• CONSIGNE
Recopiez mot pour mot le passage du texte fourni qui commence par « MARISSA NADLER – » et se poursuit jusqu'à « différente qu’à l’ordinaire. ».

• TEXTE FOURNI

##############################

MARISSA NADLER – Little Hells
(Kemado) [site] – acheter ce disque
Lors d’un entretien avec Cameron Crowe, Billy Wilder compara un jour Marthe Keller, son actrice dans "Fedora", à une devanture de boutique suisse : tout y est bien agencé et plaisant à l’oeil, pourtant quelque chose cloche. "Little Hells" de Marissa Nadler, est dans son genre, une vitrine de magasin suisse quoique folkeux et americana à la fois. Chaque disque de Nadler semble apporter avec lui la même question : pourquoi cela ne marche-t-il pas mieux (sur nous, en tout cas) ? La réponse dans le cas de ces "petits enfers" est un rien différente qu’à l’ordinaire.

##############################

• DONNÉES FOURNIES
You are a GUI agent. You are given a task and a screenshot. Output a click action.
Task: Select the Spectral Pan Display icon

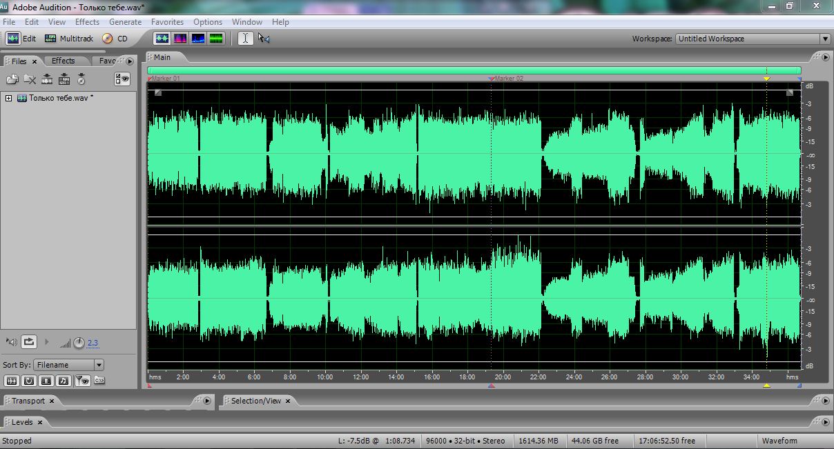point(198,39)
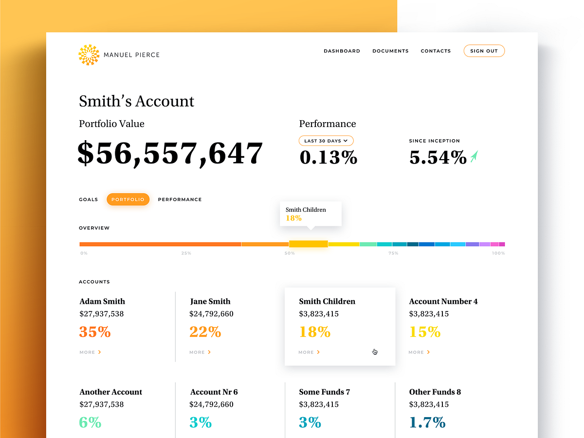Switch to the Performance tab
Image resolution: width=584 pixels, height=438 pixels.
pos(180,200)
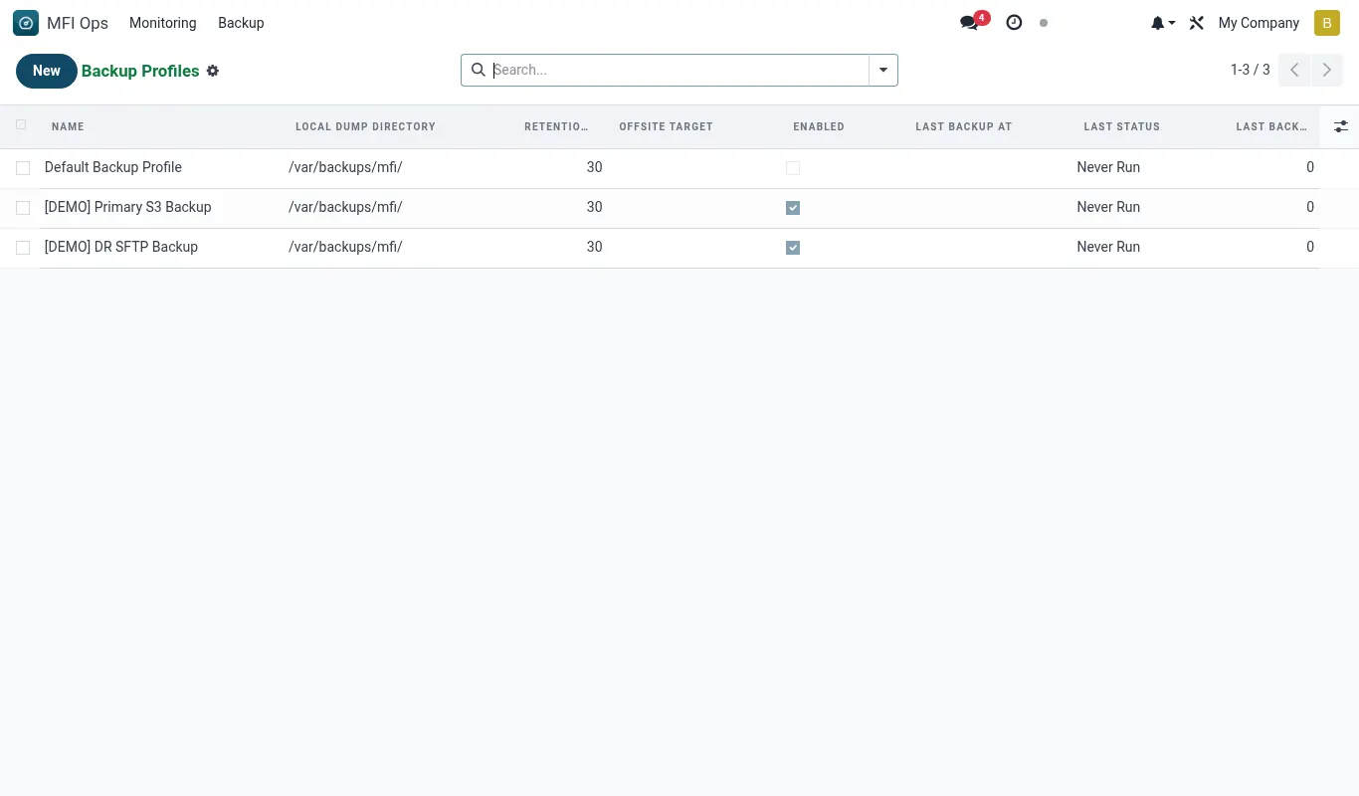Open the Monitoring menu
1359x796 pixels.
pyautogui.click(x=163, y=23)
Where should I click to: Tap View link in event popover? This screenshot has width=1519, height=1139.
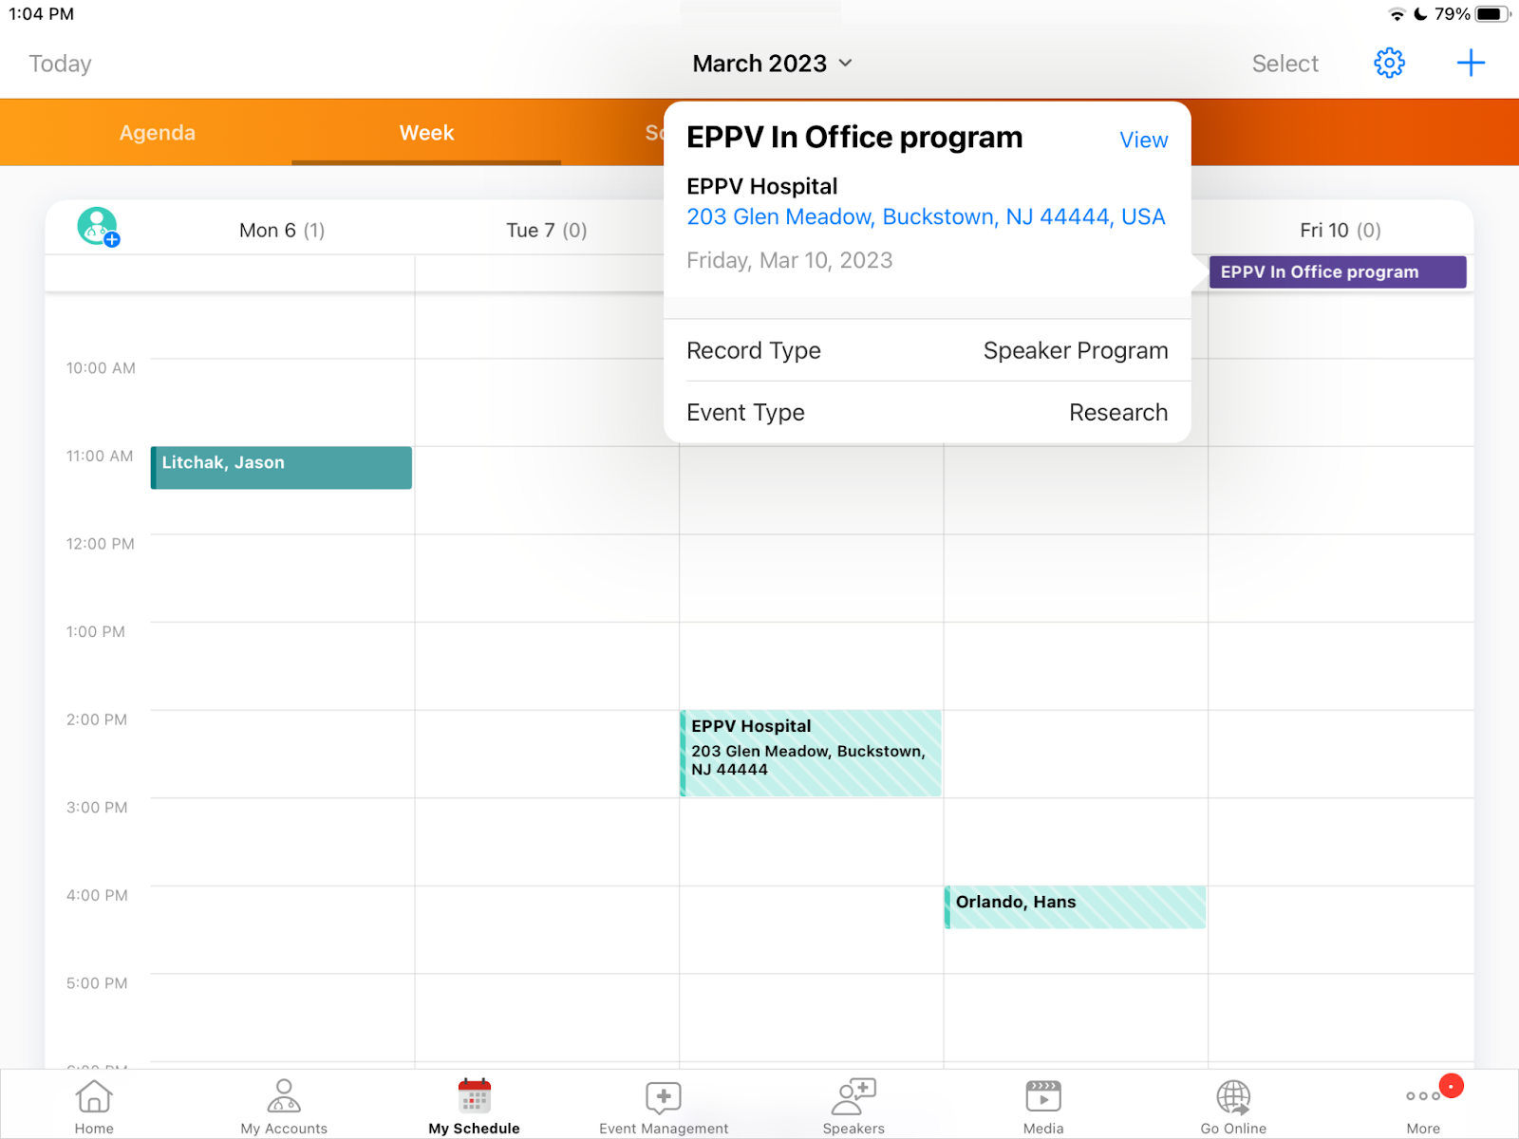[x=1143, y=140]
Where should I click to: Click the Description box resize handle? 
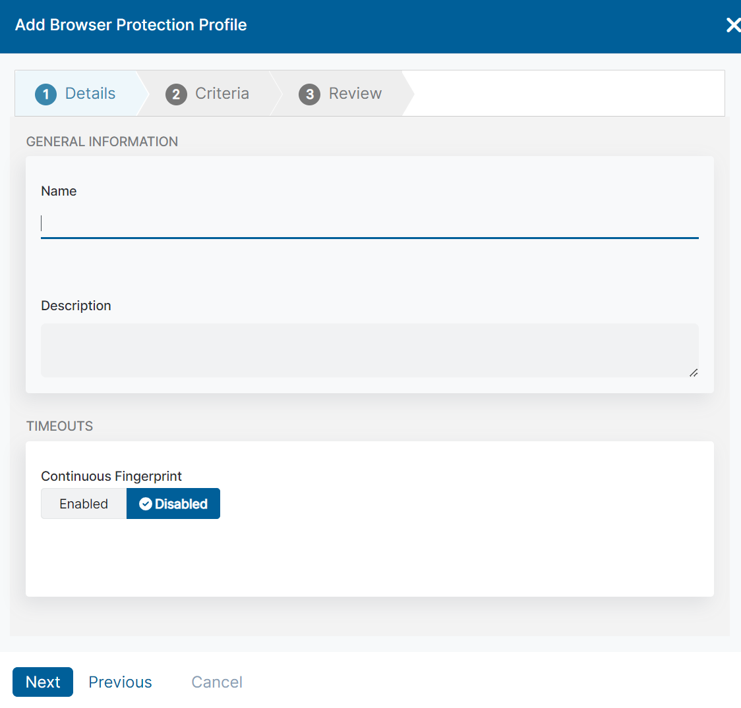pyautogui.click(x=693, y=372)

##############################

• RÉPONSE COMPLÈTE
MARISSA NADLER – Little Hells
(Kemado) [site] – acheter ce disque
Lors d’un entretien avec Cameron Crowe, Billy Wilder compara un jour Marthe Keller, son actrice dans "Fedora", à une devanture de boutique suisse : tout y est bien agencé et plaisant à l’oeil, pourtant quelque chose cloche. "Little Hells" de Marissa Nadler, est dans son genre, une vitrine de magasin suisse quoique folkeux et americana à la fois. Chaque disque de Nadler semble apporter avec lui la même question : pourquoi cela ne marche-t-il pas mieux (sur nous, en tout cas) ? La réponse dans le cas de ces "petits enfers" est un rien différente qu’à l’ordinaire.